Saved data entries
---------------

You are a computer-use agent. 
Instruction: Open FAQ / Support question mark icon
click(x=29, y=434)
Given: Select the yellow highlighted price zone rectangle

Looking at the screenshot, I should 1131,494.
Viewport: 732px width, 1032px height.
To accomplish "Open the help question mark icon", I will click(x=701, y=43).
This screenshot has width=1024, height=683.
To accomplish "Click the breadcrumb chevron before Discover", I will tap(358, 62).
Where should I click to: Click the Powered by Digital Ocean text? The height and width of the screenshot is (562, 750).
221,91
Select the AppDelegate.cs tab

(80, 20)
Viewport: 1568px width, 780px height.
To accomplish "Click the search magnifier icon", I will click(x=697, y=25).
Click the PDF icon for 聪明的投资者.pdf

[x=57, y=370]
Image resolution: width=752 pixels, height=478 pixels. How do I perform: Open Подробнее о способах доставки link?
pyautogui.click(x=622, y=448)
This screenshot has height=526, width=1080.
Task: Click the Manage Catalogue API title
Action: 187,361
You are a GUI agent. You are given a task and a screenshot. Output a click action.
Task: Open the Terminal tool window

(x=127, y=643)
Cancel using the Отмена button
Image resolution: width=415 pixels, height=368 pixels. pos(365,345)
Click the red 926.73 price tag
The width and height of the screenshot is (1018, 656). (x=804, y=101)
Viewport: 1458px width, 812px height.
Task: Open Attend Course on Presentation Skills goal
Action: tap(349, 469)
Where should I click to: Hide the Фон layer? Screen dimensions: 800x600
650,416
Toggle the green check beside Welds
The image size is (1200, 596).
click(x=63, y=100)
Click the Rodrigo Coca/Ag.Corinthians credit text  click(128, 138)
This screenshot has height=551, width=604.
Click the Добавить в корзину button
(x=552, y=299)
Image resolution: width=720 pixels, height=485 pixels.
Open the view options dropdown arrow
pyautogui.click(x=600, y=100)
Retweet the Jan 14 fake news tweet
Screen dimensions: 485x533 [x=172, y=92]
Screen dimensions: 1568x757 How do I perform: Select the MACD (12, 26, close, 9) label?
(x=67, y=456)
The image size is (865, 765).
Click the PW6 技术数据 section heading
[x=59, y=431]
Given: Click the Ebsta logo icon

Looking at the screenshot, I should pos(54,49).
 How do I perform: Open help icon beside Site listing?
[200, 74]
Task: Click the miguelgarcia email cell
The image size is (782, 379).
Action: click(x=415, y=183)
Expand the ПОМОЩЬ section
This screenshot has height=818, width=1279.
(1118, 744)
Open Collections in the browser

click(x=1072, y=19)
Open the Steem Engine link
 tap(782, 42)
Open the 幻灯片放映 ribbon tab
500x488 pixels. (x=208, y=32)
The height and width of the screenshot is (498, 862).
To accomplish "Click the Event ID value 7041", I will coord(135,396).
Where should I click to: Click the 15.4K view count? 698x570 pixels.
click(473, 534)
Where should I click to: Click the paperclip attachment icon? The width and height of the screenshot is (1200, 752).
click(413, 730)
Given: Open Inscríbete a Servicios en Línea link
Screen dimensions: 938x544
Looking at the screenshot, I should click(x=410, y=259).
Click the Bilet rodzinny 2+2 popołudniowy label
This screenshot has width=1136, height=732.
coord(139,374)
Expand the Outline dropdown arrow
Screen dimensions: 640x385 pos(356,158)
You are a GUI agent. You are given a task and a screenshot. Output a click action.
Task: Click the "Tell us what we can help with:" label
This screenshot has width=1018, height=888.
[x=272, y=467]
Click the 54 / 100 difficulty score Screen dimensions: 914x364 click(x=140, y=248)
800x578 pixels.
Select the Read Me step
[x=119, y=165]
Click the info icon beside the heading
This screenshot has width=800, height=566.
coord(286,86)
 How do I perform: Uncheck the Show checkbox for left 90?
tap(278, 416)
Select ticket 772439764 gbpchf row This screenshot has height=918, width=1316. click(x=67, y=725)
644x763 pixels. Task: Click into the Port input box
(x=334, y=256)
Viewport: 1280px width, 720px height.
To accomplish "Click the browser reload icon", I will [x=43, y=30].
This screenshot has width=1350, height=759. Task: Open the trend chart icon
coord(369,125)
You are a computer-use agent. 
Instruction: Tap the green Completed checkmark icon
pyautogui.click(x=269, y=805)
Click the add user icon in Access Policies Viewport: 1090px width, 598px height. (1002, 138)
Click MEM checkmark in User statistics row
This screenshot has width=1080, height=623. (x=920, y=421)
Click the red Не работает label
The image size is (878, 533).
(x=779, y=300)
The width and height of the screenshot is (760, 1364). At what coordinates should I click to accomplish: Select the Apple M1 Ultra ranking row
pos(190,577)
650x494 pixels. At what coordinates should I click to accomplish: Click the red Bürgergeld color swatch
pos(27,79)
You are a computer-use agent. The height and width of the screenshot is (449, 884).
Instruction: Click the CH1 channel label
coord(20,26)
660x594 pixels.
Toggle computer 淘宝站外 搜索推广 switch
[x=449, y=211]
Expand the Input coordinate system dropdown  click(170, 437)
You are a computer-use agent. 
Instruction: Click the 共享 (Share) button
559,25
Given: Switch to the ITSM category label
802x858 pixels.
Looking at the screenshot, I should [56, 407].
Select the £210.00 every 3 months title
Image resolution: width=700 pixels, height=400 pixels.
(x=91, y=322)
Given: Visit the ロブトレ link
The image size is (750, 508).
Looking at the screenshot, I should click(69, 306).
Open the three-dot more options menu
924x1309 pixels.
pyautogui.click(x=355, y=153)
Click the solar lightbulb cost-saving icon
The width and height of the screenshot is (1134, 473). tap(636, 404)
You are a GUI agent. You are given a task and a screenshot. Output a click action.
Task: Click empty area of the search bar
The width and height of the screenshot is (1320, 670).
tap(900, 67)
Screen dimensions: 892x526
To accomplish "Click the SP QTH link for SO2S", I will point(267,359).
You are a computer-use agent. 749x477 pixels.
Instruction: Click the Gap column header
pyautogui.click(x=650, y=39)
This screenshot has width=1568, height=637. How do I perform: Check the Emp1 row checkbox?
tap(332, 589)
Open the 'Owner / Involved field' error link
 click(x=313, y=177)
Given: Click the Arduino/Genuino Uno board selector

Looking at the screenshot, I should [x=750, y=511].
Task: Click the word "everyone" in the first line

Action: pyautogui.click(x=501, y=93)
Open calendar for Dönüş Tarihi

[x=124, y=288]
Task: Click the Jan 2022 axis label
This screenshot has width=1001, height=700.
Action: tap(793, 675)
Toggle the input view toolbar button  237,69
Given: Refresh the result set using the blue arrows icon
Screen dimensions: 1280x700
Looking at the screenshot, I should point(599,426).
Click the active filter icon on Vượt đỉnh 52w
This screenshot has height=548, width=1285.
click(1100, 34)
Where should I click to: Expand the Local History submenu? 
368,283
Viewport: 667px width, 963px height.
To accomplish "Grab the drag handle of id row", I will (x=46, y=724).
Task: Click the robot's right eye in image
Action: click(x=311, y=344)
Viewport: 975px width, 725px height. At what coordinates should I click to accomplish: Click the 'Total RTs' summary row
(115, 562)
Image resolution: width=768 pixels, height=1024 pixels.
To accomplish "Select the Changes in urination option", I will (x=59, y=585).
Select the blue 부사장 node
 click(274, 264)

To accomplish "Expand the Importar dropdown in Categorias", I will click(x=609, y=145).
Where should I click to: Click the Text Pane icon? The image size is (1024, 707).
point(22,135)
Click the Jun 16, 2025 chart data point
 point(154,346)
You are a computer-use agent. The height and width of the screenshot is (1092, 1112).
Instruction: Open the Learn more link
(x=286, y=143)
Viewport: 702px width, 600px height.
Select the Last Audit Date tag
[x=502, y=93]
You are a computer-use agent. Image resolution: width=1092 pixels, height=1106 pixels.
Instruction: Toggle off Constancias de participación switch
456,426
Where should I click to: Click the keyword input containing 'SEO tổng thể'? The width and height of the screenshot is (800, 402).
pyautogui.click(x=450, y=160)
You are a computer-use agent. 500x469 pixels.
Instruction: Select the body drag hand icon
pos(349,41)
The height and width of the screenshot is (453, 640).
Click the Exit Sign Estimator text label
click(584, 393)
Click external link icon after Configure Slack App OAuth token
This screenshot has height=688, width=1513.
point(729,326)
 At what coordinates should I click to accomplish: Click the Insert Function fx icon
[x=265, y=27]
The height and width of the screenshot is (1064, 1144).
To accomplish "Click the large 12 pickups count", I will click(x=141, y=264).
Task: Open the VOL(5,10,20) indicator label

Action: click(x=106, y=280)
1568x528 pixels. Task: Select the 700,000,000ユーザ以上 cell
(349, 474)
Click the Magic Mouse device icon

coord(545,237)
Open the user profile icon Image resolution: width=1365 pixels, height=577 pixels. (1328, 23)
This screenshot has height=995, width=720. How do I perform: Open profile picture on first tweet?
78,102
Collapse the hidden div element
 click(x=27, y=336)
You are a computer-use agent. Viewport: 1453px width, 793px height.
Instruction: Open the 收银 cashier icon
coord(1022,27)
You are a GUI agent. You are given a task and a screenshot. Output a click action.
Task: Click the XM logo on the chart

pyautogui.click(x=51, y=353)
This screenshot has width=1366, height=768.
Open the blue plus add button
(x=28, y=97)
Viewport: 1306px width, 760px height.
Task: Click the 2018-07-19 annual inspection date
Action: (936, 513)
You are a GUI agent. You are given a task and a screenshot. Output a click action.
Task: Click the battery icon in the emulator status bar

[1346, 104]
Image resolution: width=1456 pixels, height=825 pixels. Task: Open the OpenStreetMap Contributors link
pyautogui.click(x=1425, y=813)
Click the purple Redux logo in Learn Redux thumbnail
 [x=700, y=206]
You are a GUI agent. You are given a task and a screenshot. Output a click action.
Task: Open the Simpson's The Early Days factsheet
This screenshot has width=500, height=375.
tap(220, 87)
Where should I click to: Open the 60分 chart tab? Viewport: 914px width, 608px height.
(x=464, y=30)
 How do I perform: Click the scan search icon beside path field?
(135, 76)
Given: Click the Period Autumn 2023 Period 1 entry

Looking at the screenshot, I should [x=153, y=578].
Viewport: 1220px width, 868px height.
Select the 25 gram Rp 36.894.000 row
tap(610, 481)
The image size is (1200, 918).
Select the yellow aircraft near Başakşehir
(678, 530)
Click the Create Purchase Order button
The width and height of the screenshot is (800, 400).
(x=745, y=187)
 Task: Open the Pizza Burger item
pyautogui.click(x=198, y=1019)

---------------

▶ _DIRECTIONS FOR THIS TASK_: Transcribe verbatim. Cover the lines from the first line of the entries above to the line containing "Viewport: 732px width, 1032px height.", inclusive.

▶ _SOLUTION BELOW_:
You are a computer-use agent. 
Instruction: Open FAQ / Support question mark icon
click(x=29, y=434)
Given: Select the yellow highlighted price zone rectangle

Looking at the screenshot, I should 1131,494.
Viewport: 732px width, 1032px height.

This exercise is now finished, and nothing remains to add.